**Requirement**. Return every line of the entries that includes the word "will".

**Data provided**.
=== Section Start ===

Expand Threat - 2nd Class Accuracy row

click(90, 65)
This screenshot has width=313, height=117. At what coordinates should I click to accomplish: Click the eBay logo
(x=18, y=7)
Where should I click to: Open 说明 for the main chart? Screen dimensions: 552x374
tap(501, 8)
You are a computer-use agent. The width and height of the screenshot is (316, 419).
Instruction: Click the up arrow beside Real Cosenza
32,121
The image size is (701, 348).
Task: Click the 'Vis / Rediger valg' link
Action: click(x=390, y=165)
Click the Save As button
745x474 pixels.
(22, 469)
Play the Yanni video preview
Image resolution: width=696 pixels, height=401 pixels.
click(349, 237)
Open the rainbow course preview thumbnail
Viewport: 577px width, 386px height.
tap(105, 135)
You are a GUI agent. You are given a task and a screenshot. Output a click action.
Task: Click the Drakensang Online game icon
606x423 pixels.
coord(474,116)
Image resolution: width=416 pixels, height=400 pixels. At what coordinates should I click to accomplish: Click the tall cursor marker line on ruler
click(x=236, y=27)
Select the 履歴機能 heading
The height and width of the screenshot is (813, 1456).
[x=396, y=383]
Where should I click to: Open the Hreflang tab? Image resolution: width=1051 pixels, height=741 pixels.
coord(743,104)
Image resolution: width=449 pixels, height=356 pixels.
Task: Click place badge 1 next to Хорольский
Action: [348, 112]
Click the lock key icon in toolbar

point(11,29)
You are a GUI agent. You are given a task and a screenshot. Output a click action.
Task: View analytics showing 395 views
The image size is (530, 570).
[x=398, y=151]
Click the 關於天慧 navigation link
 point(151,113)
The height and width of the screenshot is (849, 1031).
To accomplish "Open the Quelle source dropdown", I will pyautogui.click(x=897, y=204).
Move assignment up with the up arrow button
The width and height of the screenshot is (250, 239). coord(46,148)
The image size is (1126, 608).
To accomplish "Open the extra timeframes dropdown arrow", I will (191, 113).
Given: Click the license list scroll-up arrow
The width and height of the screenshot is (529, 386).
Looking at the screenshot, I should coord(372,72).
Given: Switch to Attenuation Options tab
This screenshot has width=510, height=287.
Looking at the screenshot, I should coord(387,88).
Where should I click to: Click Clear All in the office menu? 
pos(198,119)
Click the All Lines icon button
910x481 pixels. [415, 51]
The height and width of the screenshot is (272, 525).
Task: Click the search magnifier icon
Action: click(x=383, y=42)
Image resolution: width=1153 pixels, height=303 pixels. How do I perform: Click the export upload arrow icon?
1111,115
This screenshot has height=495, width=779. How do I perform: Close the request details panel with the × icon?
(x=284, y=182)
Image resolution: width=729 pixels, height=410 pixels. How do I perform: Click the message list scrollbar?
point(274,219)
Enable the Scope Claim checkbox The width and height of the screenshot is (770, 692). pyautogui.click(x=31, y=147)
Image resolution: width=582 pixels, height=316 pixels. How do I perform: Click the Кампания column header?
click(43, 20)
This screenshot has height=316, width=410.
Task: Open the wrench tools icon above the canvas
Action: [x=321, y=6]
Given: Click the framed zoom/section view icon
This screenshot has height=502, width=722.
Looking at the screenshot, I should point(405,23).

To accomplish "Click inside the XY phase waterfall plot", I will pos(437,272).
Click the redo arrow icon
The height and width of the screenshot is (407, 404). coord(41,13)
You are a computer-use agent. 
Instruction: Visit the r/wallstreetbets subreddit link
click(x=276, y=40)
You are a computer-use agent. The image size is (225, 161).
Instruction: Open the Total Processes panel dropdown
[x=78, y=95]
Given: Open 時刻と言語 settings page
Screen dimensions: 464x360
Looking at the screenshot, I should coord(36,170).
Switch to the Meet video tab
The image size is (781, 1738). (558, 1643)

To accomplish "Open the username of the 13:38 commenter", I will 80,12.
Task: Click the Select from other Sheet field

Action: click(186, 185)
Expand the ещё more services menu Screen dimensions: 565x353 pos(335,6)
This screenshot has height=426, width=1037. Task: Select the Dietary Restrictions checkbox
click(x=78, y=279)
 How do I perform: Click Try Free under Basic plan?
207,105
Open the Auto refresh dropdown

=== Section End ===

**Written response**.
To accomplish "Open the Quelle source dropdown", I will pyautogui.click(x=897, y=204).
To accomplish "Open the extra timeframes dropdown arrow", I will (191, 113).
To accomplish "Click inside the XY phase waterfall plot", I will pos(437,272).
To accomplish "Open the username of the 13:38 commenter", I will 80,12.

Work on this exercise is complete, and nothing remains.